Sunday, August 22, 2010

Serializing Huffman Trees

If you've been following, then you know I'm playing with Huffman trees and attempting follow Heinrich Apfelmus' morse code example.

Previously, I built a Huffman Tree data type and some functions for encoding and decoding messages using that structure. This installment is rather short, covering a way to serialize and deserialize a HuffTree structure. This serves two purposes. First, it's a way to encode the Huffman tree so that the recipient of a message can decode it. I make no claims as to its efficiency or anything like that. It works, and is really more of an exercise for myself. The second reason is in my pursuit of mimicking Apfelmus' work, I want to effectively obscure the Huffman tree structure, making it more or less vanish into the call structure.
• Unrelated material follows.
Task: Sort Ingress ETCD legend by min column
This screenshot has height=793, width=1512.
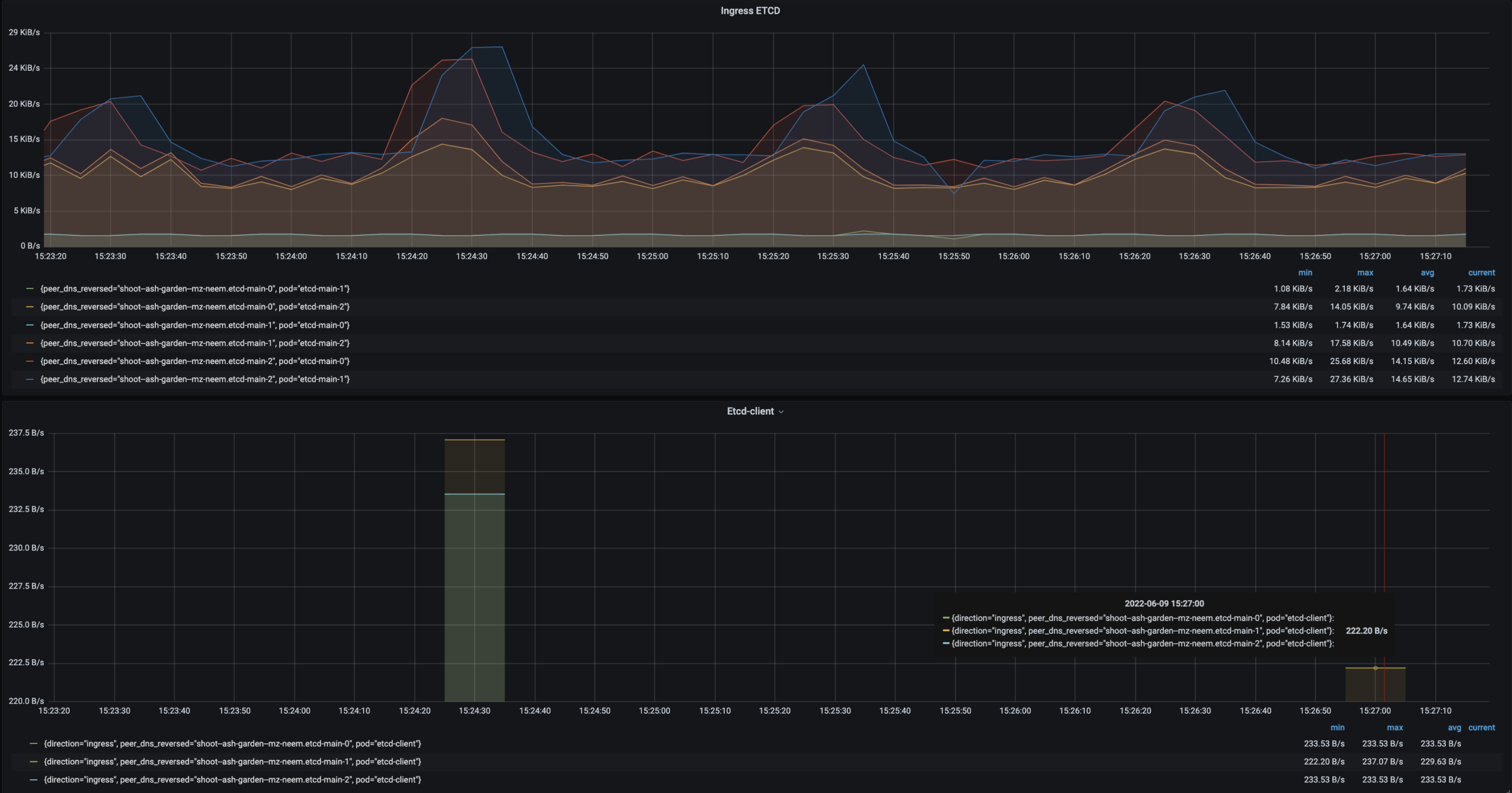Action: tap(1305, 273)
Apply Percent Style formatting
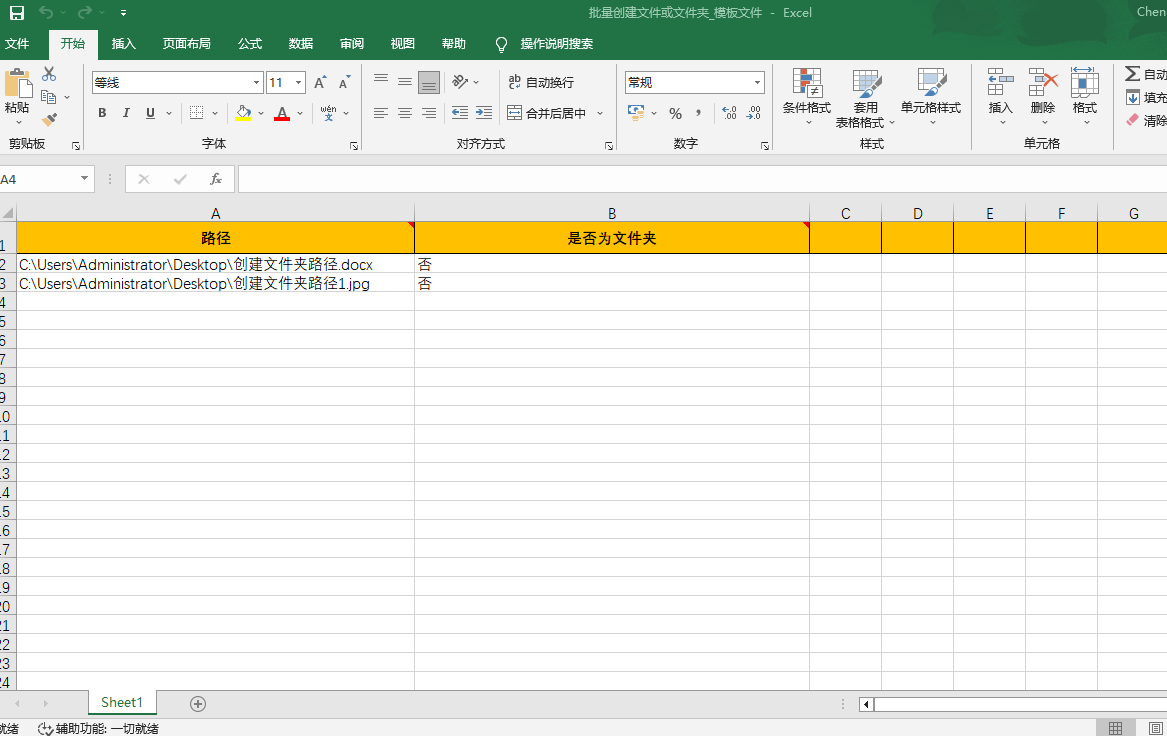 pyautogui.click(x=676, y=113)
Compiling a HuffTree and Interpreting the Code



The technique here is pretty straightforward. We will traverse the tree, using a post-order traversal, generating a code to be later used for rebuilding the tree. The code is interpreted as a stack based language. In the language, any symbol, other than '_' (underscore) encodes a push operation of that character onto the stack. An underscore means pop two items off the stack, create a Branch node with them and push the new node onto the stack. As these operations are repeated, assuming a well-formed code, the result will be one node left on the stack containing the reconstructed tree.

Both functions are very simple:


-- here we emit an "_" to signal a branch. This "_" will be used to do
-- a pop/merge/push when we interpret the code later
compile :: HuffTree -> String
compile (Leaf sy _) = [sy]
compile (Branch _ lt rt) = compile lt ++ compile rt ++ "_"


interpret :: [Char] -> HuffTree
interpret = head . foldl exec []
where
exec :: [HuffTree] -> Char -> [HuffTree]
exec (rt:lt:xs) '_' = (Branch 0 lt rt) : xs
exec xs c = (Leaf c 0) : xs



For compiling, simple pattern matching in a recursive tree traversal does the trick. For interpreting, a foldl with a constructor function is all that's needed. Note that the interpret function is stolen almost directly from Apfelmus' work, except that the Branch and Leaf operations are swapped.

These functions work just fine:


*Huffman> let tree = buildDecTree "hello world"
*Huffman> tree
Branch
Branch
Branch
Leaf r
Leaf w
Branch
Leaf e
Leaf h
Branch
Leaf l
Branch
Branch
Leaf
Leaf d
Leaf o

*Huffman> compile tree
"rw_eh__l d_o___"
*Huffman> interpret "rw_eh__l d_o___"
Branch
Branch
Branch
Leaf r
Leaf w
Branch
Leaf e
Leaf h
Branch
Leaf l
Branch
Branch
Leaf
Leaf d
Leaf o



In this compile-interpret sequence, one thing is lost -- the weight of the nodes. This is acceptable because the weights are only used for building the initial tree based upon the character frequencies of the encoded message. Once that step is done, the weights are simply unnecessary.

It would be nice to be able to compare trees for equality, if for no other purpose than to get the machine to tell us that interpret and compile are inverses (modulo the weights). So our HuffTree type needs to be an instance of Eq with an (==) function that is meaningful for our purposes. In this case we want structural equality with the values in the leaf nodes being compared directly. Weights are ignored.


instance Eq HuffTree where
(==) (Branch _ l1 r1) (Branch _ l2 r2) = l1 == l2 && r1 == r2
(==) (Leaf s1 _) (Leaf s2 _) = s1 == s2
(==) _ _ = False


The goal here is trees that are equal should encode and decode in the same way. So the shape of the tree is important. That's what this equality function does.


*Huffman> buildDecTree "hello world" == (interpret . compile $ buildDecTree "hello world")
True
*Huffman> buildDecTree "hello world" == (interpret . compile $ buildDecTree $ reverse "hello world")
True


And we can see that this works. Even for the reversed message, because the tree built from this message has the same structure.